Can ve mal kaybının yanında Osmanlı toplumunda deniz ulaşımına zaten sınırlı olan güven duygusu kaza haberleri ile zedeleniyordu.
OSMANLI KIYILARINDA DENİZ FENERLERİ
Fırtınalara karşı seyir güvenliğini ve kıyı emniyetini sağlamak için Osmanlı da deniz fenerlerinden faydalandı.
Avrupalı gezginlerin seyahatnamelerinde de adı geçen Anadolu Feneri, Rumeli Feneri, Fenerbahçe Feneri gibi örneklerin dışında Osmanlı kıyılarında modern deniz fenerleri tesisine dair ilk faaliyetler 1700'lü yılların ikinci yarısında başladı.
19. yüzyılın başında Osmanlı Devleti'nin Avrupa devletleriyle yaptığı anlaşmalar sonucu deniz ticaretinin yoğunlaşmasıyla, eski fenerlerin tamiri ve yeni fenerlerin inşası hızlandı.
1850'lerin sonunda Fenerler İdare-i Umumiyesi kuruldu ve Anadolu ve Rumeli kıyılarında çok sayıda fener yapılmasına karar verildi ve bu karar uygulandı.
1856 yılında Fenerbahçe, Bebek, Rumeli, Anadolu, Gelibolu, Hellas (Mehmetçik), Kumkale, Karaburun, 1857 yılında Ahırkapı, Yeşilköy, Kepez, Çanakkale, Nağraburnu, Marmara Adası, 1858 yılında Karakova, Çardak ve 1859 yılında Şile Fenerleri modern yöntemle inşa edildi.
ARİSTİDE COUMBARY
Ancak deniz fenerlerinin sadece ışığının ulaştığı bölgeye uyarıcı etkisinden çok daha fazlasına ihtiyaç vardı. 1800'lerin ortalarında fırtınaların yıkıcı etkisinden korunmak ve gemileri uyarmak için tüm dünyada hem meteorolojik ölçümlerden faydalanma hem de bu ölçümlerin sonuçlarının modern iletişim aracı telgrafla ülke içi ve dışındaki limanlarla paylaşılması yoluna gidilmeye başlandı.

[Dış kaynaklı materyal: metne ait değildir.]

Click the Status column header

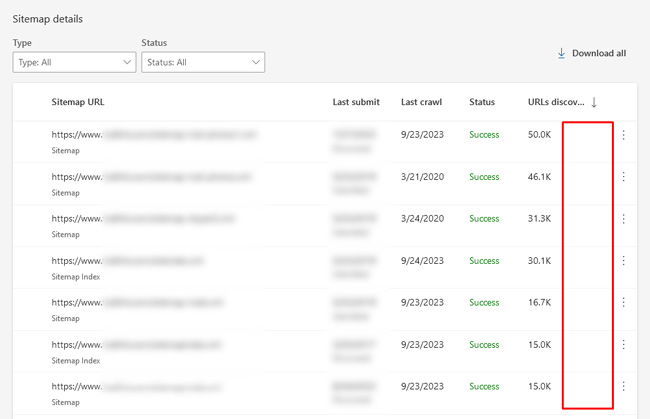point(482,102)
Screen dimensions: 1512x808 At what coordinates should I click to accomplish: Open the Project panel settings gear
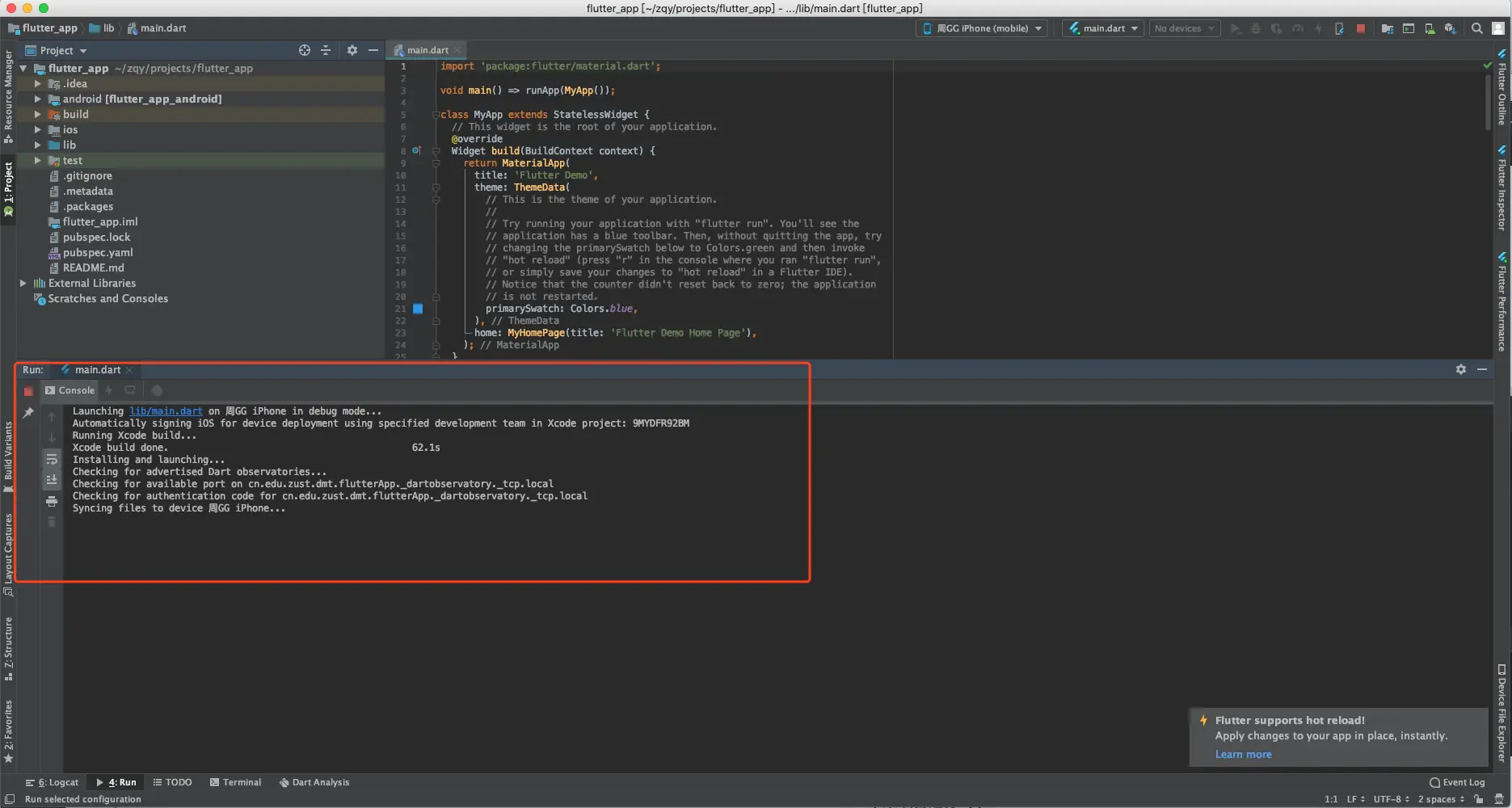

Bu sisteme bir süre sonra Osmanlı İmparatorluğu da dahil oldu. Başkent İstanbul'da 1868'de kurulan Rasathane-i Âmire'nin yani İmparatorluk Meteoroloji Gözlemevi'nin ilk müdürü Aristide Coumbary (Kum- bari Efendi), Fransız modeli örnek alınarak dünyanın başlıca merkezlerindeki rasathanelerin telgraf aracılığıyla birbirlerine hava olaylarını haber verdikleri uluslararası sisteme katılmanın faydalarını anlattı.
1868 yazında Rasathane'nin kurulmasının ardından Coumbary, telgrafhanelerden hava durumu raporu alınması yönünde çalışmalar yaptı ve telgrafhanelere hava ölçüm cihazları verilmesini sağladı. Böylece Trabzon, Kale-i Sultaniye, Selanik, Sakız, İzmir, Beyrut, Bağdat gibi bazı merkezlerdeki telgrafhaneler Rasathane-i Âmire'nin şubeleri olarak kabul edilir.
Öte yandan İstanbul’u ve Anadolu kıyılarını dehşetli fırtınalardan korumak veya önceden haberdar olmak ancak 19. Yüzyılda mümkün oldu.
ZONGULDAK'TA FELAKET OLDU
Dün, Zonguldak Ereğli'de fırtınada bir gemiden haber alınamıyor. 1 kişinin cansız bedeni bulunurken 11 mürettebat hala aranıyor. Denizciler en son fırtınanın ortasında "Batıyoruz" çağrısı yapmıştı.